§ Excerpted records
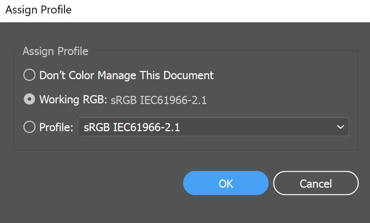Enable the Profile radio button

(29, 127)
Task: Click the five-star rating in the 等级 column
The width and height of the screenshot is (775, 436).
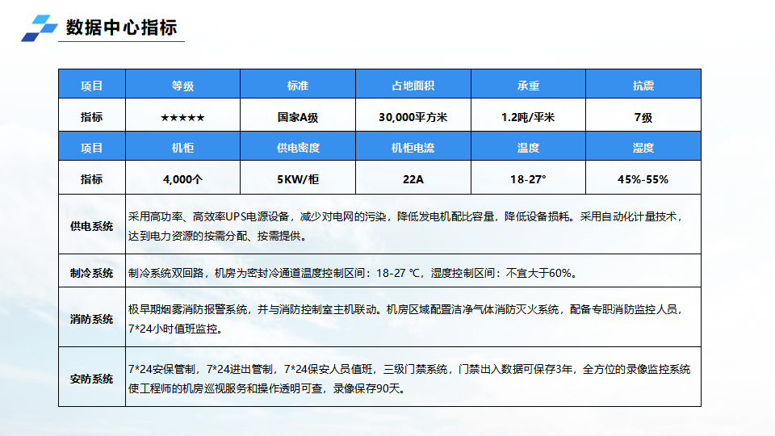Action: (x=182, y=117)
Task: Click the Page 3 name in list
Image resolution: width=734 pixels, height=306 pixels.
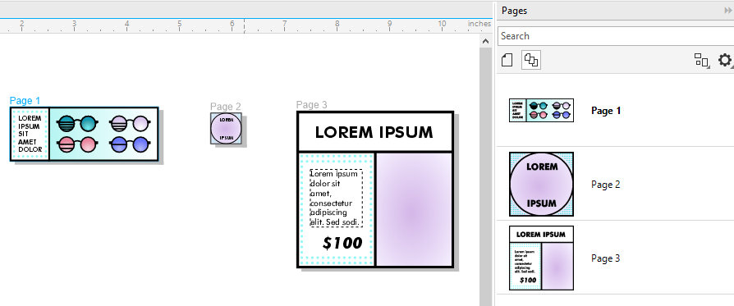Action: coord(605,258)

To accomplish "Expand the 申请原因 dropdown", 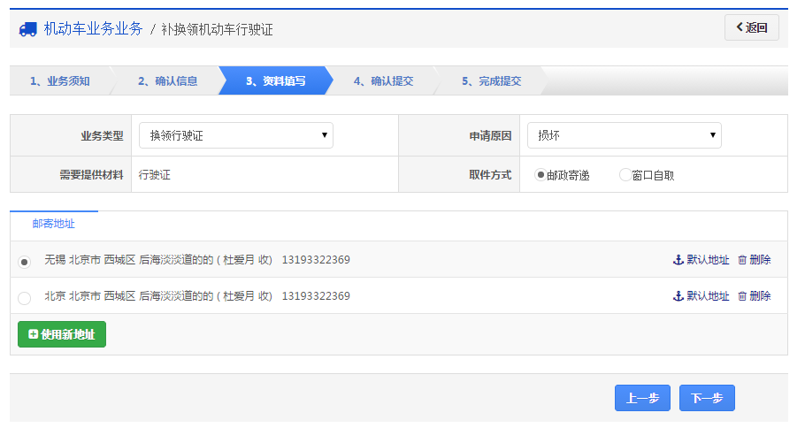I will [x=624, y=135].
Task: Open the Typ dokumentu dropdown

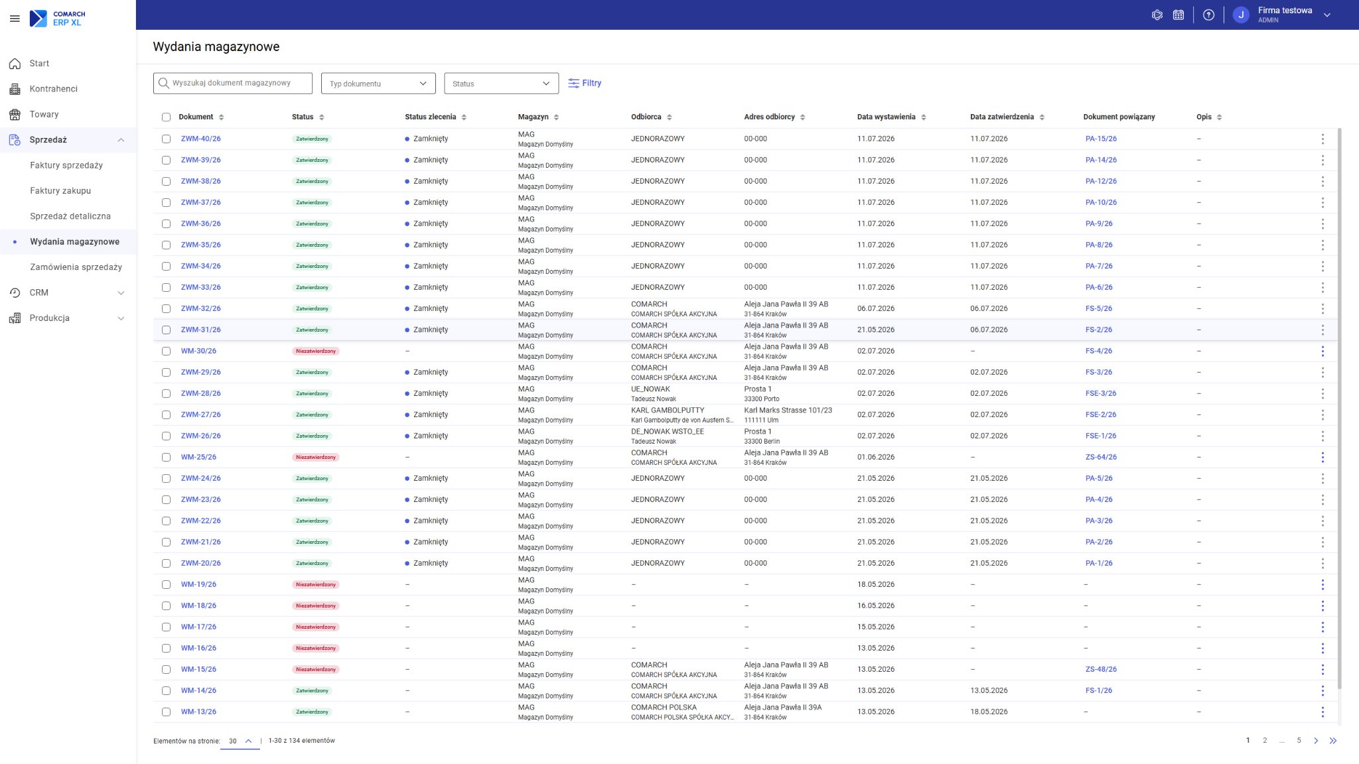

§ Exercise
Return only the count of lines in the records that hold the word "Task".

§ Written response
3